### Work order:
In the records below, reproduce exactly the lines from the one containing "This screenshot has width=768, height=484." through the one containing "You are a computer-use agent.", both included, and omit the pictures.
** Opening Data provided block **
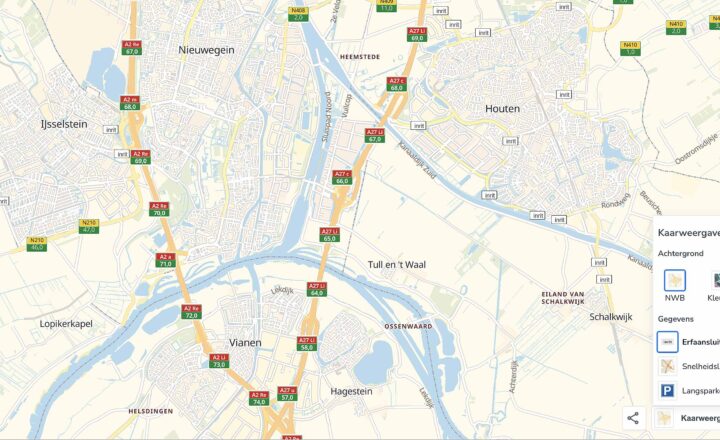The height and width of the screenshot is (440, 720).
Task: Click the A2 Li 73,0 marker
Action: (x=219, y=361)
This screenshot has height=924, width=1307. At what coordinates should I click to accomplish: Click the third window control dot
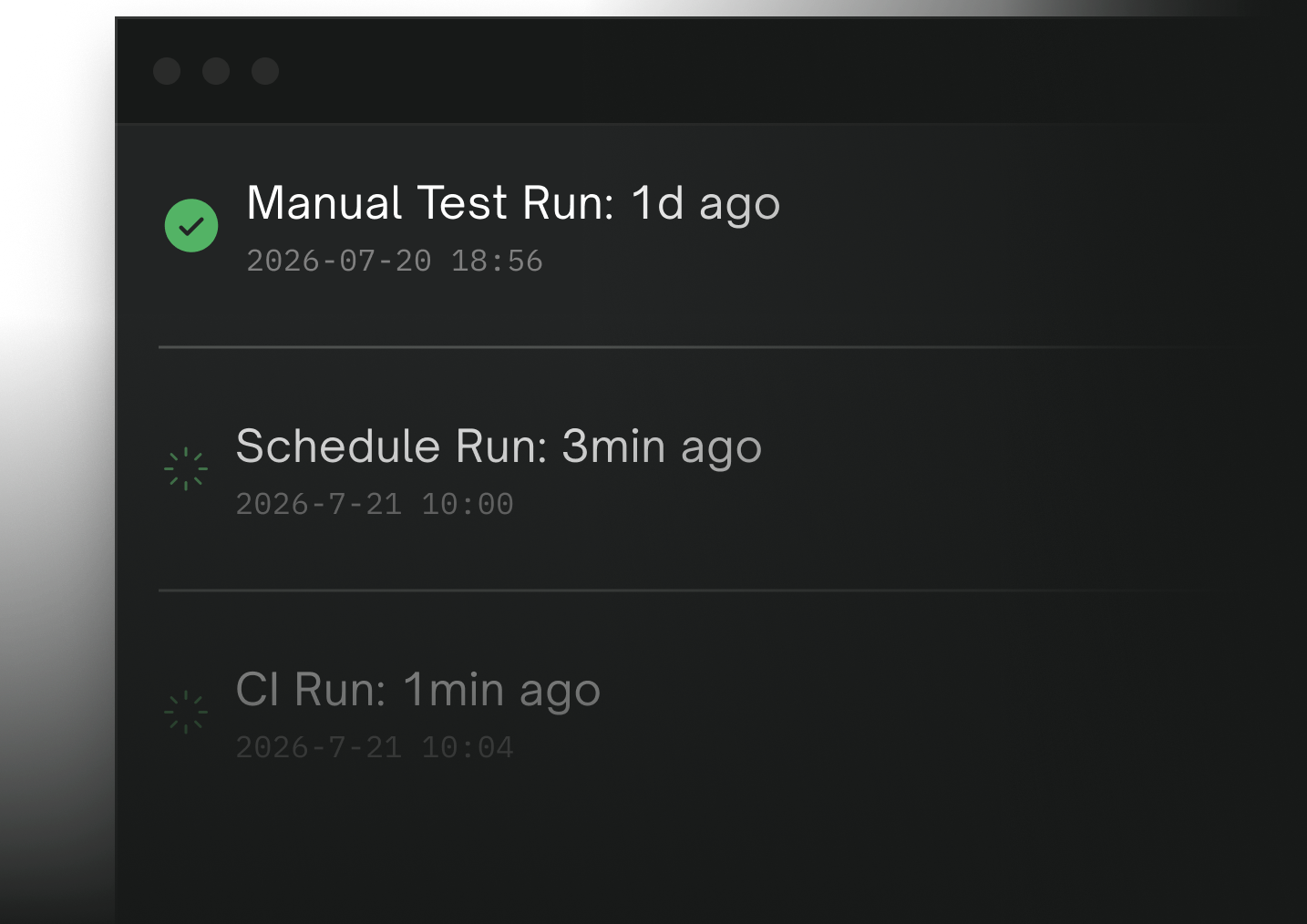[x=265, y=71]
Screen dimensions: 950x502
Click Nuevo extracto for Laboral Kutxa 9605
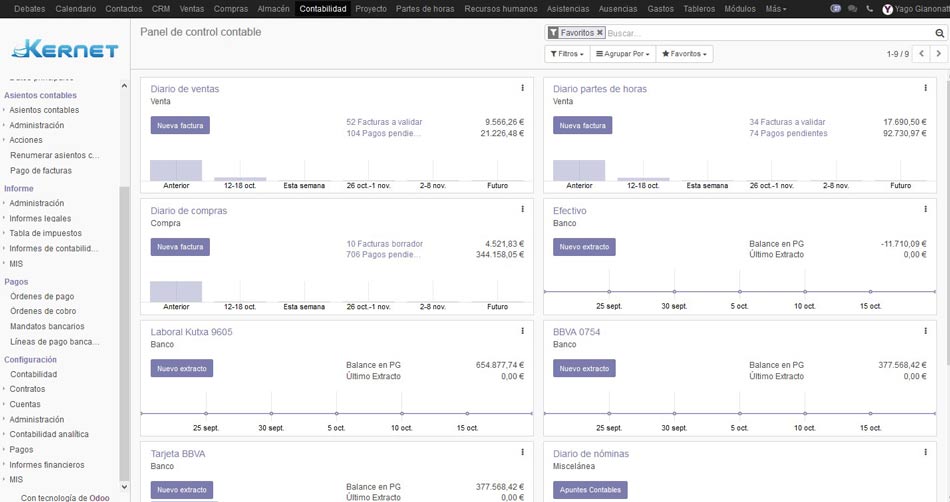181,368
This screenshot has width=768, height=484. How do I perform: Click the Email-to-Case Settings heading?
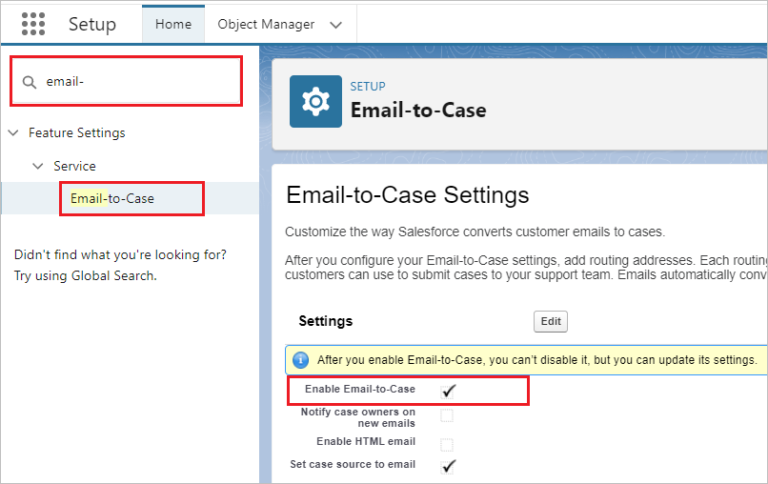(407, 194)
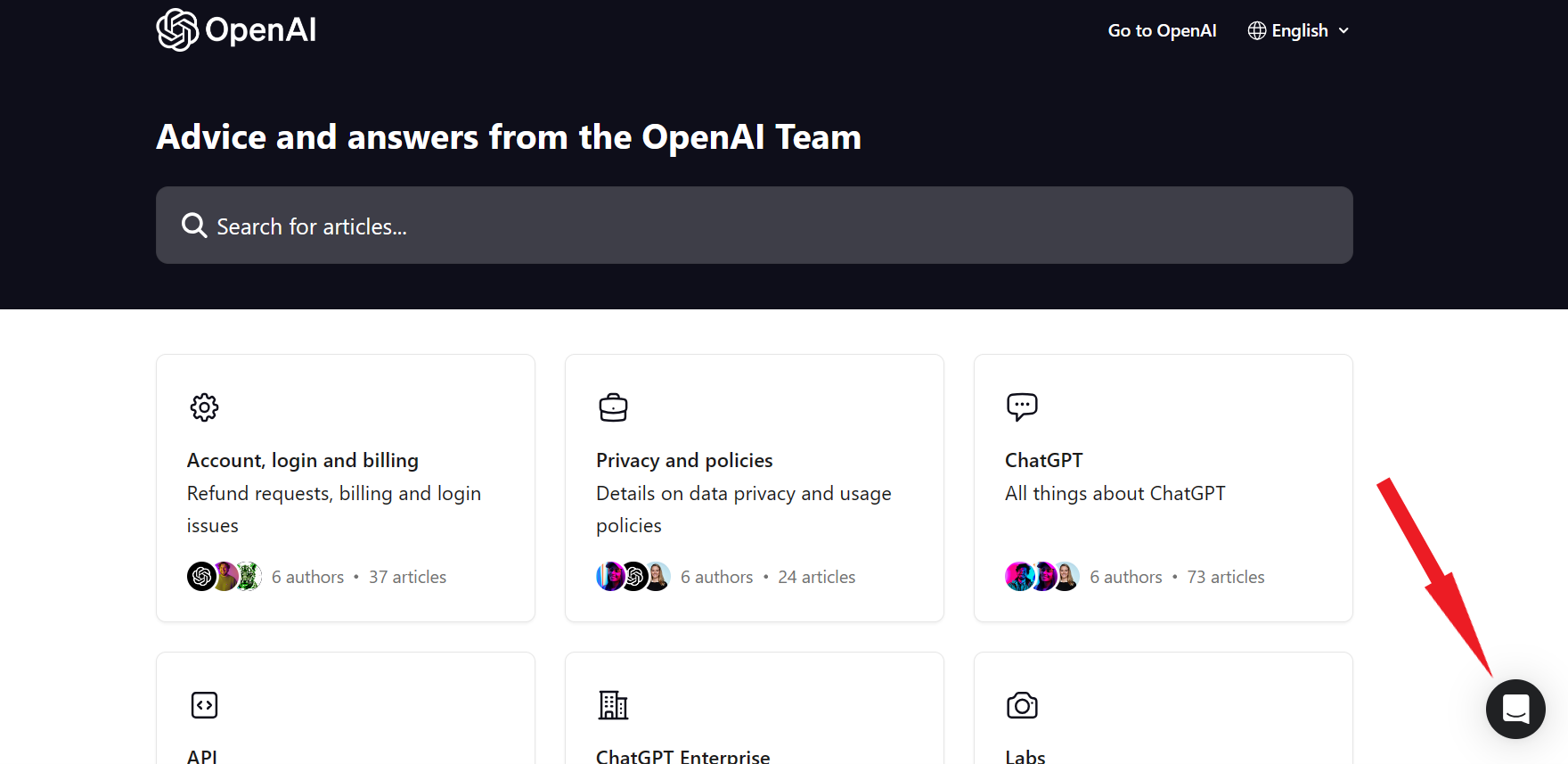Open the ChatGPT collection title
This screenshot has height=764, width=1568.
click(1043, 460)
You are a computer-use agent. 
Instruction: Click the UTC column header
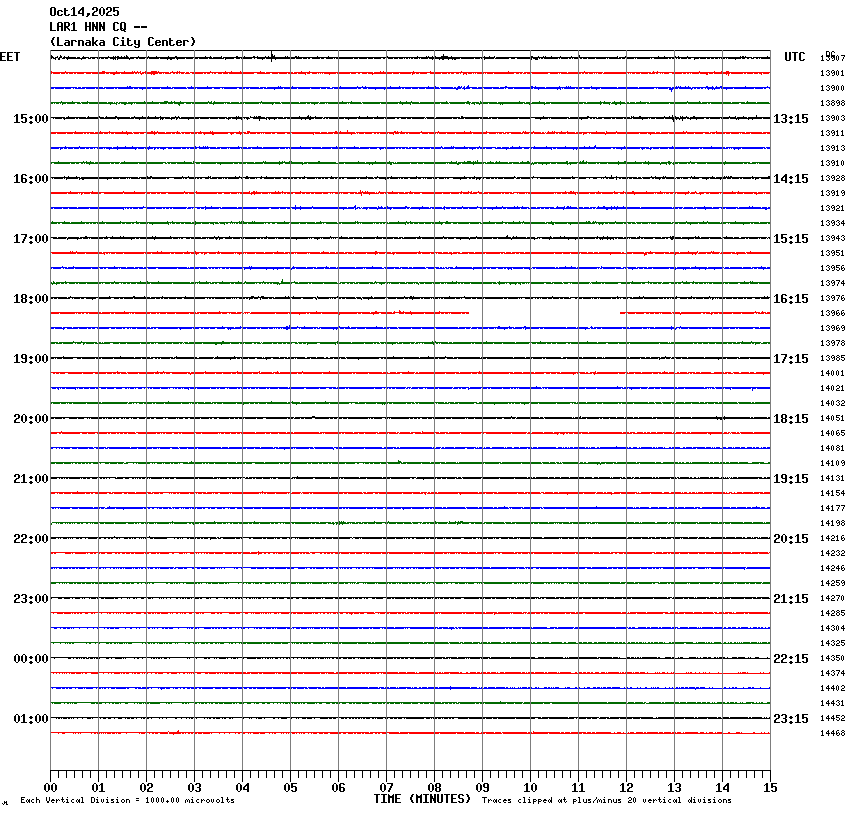795,57
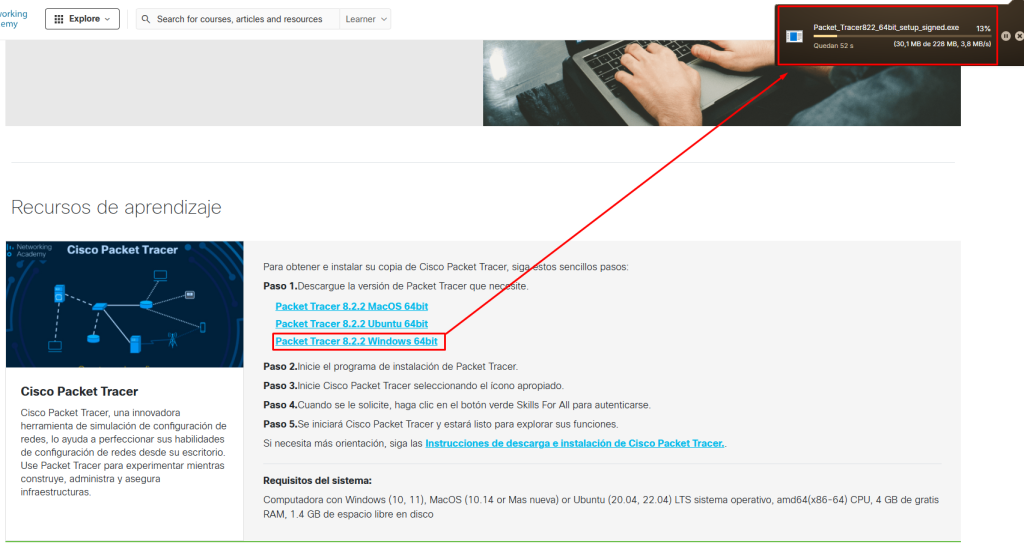
Task: Open Packet Tracer download and installation instructions link
Action: pyautogui.click(x=574, y=443)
** Closing Data provided block **
### Completed task:
This screenshot has width=768, height=484. How do I perform: Click the Email-to-Case Settings heading?
(407, 194)
Open the ChatGPT collection title
This screenshot has height=764, width=1568.
click(1043, 460)
You are a computer-use agent. 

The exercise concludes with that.